INTERNAL REVENUE SERVICE PHISHING SCHEME MAKES THE ROUNDS AGAIN
Notices from institutions of the federal government (especially the IRS) grab people's attention and make good phishing bait. A forged IRS notice has the potential to take in an extremely large number of victims, as most adult U.S. residents have dealings with the agency. Many people find the federal income tax filing process complicated and confusing, so the idea that they might have unclaimed tax refunds waiting for them seems plausible.
Another mass phishing emailing has spammed millions of Internet users with phony notices that included the IRS logo, advised recipients they were eligible to receive tax refunds, and invited them to click on a link which took them to an IRS web site form through which they could claim those refunds.
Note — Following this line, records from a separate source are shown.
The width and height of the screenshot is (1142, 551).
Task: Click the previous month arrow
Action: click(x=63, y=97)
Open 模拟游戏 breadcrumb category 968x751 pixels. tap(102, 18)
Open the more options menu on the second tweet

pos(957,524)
Of course, the links included in the messages didn't actually send users to the genuine IRS web site; they redirected claimants to imposter IRS sites (hosted on servers in a variety of countries) and instructed them to enter all sorts of sensitive personal information (credit card number, expiration date, CVV code and ATM PIN) into an on-line form so that the putative refunds could be posted directly to their debit/credit card or bank accounts. Any information entered into such forms can be harvested by scammers and used for identity theft and other financial crimes.
The IRS NEVER offers refunds through email or sends out unsolicited emails to taxpayers. When the IRS needs to contact a taxpayer, they send notice via U.S. Mail, and every such notice includes a telephone number that the recipient can call for confirmation. Should you need to visit the IRS web site for any reason, go there directly (by entering the www.irs.gov URL into your web browser) rather than following links in email messages.